CMMC 2.0 Is No Longer a Future Problem. Here’s What Sacramento-Area Contractors Need to Do Right Now.

CMMC 2.0 is not a new concept, but it is a new operational reality. For years, contractors treated it as a future requirement, something to prepare for eventually. The DoD’s phased rollout and the slow pace of rulemaking gave organizations room to delay. That room is gone. CMMC requirements are now appearing in DoD solicitations as a condition of contract award, not a future add-on. The contractors who have not prepared are finding this out the hard way. This post explains what CMMC 2.0 actually requires, who it applies to (it is broader than most contractors assume) and what Sacramento-area firms need to do right now if they want to stay on the bid list.

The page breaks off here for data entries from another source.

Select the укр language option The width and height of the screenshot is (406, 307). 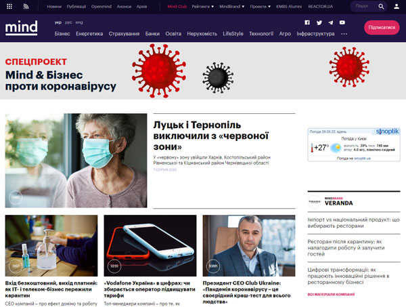pos(58,22)
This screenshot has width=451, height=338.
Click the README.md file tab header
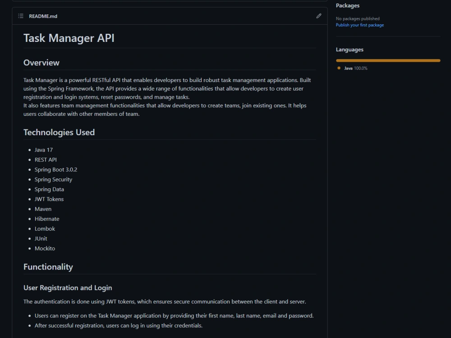(43, 16)
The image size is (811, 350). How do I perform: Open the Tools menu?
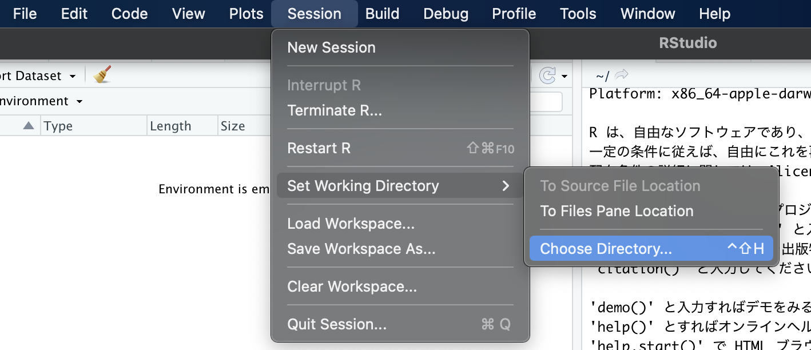(578, 14)
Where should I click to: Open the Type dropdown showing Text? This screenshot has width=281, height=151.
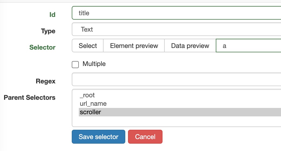(177, 29)
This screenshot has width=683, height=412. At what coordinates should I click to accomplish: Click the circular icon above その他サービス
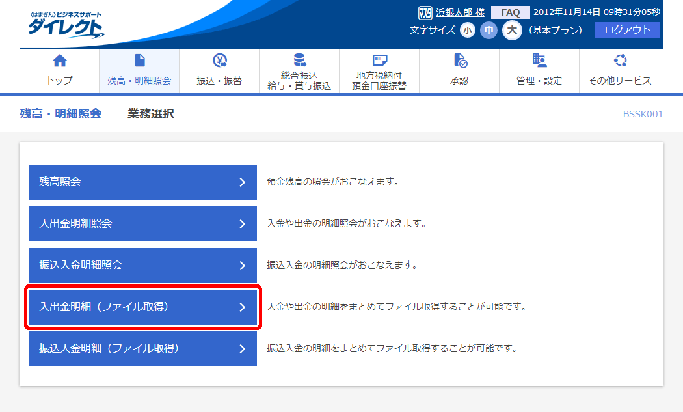(619, 61)
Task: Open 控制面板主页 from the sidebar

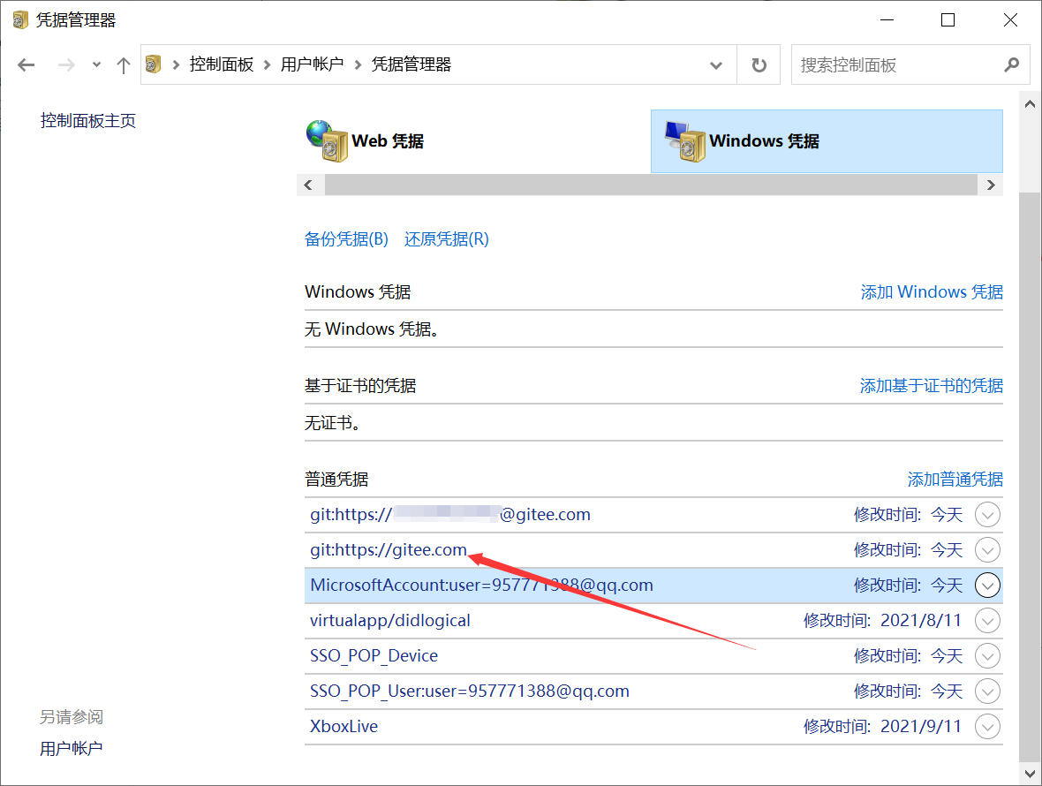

CMMC 2.0 defines three levels of cybersecurity maturity tied to different types of DoD data. Level 1 requires 17 practices, annual self-assessment, and applies to Federal Contract Information. Level 2 requires 110 practices mapped to NIST SP 800-171 and applies to Controlled Unclassified Information. Level 3 is the most advanced, requires DIBCAC assessment, and applies to the highest-priority CUI programs. Most construction contractors touching DoD work fall into Level 2. Level 2 was initially split, some contracts allowed self-assessment, but priority acquisitions required C3PAO assessment. The C3PAO requirement is now expanding.

Primary applicability is clear: DoD prime contractors handling CUI. But flow-down applicability is broader. Subcontractors who receive CUI from the prime (including MEP subs, structural engineers, and specialty contractors on federal projects) fall under CMMC scope. Not just defense manufacturing either. Federal facilities construction, military housing, and infrastructure on DoD installations all qualify. If your teaming agreement requires you to handle project documents marked CUI, CMMC applies to you whether or not you consider yourself a defense contractor.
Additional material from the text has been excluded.